I’m with the other users in this group: I don’t feel like it’s working out with the present setup either. It’s near impossible to figure out whether an issue has been previously reported or not and most posts remain “un-acknowledged” and it feel like you are posting to the void. Issues keep on accumulating and at this point, I rarely want to waste my time reporting bugs.
It was stated, and assured, by the Plex representative in the previous Fireside, when the question of better support options came up, that every post gets reviewed by a Plex rep so forum topics work just fine to address support issues. If you post a bug or issue or question and never hear anything - or get the “please post logs” or “here’s the file naming rules” and then never hear back result - it’s because the Plex rep has made the choice not to address it.
Even if the actual answer is Plex just isn’t staffed to address issues as well as they used to do or priorities have changed internally - again, a choice; after officially stating the above it changes the color of the lack of response.

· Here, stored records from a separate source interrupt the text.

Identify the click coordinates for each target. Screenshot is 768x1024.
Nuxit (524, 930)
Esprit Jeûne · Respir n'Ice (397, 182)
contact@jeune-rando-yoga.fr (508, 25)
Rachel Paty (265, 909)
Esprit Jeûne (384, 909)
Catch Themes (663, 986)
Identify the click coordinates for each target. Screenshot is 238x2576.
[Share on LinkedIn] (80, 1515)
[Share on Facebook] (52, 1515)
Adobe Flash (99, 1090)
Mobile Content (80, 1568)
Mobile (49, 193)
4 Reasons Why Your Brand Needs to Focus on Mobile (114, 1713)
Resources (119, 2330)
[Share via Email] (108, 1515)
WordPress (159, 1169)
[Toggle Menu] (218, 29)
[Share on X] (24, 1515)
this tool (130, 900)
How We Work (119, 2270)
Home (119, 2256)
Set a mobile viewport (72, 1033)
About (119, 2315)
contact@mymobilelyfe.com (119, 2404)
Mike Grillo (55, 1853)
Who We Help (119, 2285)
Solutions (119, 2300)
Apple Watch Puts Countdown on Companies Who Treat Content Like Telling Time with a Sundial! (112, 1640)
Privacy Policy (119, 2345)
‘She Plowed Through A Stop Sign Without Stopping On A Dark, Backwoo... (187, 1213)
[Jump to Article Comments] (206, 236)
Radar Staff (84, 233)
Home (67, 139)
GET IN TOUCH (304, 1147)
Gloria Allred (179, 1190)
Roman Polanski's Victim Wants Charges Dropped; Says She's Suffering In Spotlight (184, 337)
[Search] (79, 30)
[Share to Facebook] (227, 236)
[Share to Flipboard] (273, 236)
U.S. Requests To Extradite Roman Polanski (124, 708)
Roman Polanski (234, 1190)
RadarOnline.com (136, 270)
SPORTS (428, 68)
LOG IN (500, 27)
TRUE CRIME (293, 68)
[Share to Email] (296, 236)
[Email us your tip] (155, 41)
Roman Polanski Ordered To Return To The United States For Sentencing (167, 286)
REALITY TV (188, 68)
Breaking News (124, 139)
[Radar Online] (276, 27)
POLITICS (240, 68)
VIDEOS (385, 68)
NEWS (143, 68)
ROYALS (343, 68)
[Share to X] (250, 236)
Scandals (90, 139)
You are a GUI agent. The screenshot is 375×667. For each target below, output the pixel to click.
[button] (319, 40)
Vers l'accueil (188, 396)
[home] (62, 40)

There are some Plex reps who take time to regularly and genuinely help users\customers out - but not enough of ‘em anymore.
And a lot of the “community” resources evaporated as a result of some of Plex’s choices that took that good will for granted.
Emby and Jellyfin support areas are done the same way as Plex, but they are more responsive for anybody looking for that support environment.
It might be easier to just lower expectations than to try to get an improvement in this area.
I find it hilarious considering the marketing team, whoever they are, has no problem pushing the idea, the magic, the awesomeness of the many supposed features that are now generally speaking, on a media streaming platform, but Plex and their exec team are somehow incapable of solving their own bugs, they created from within.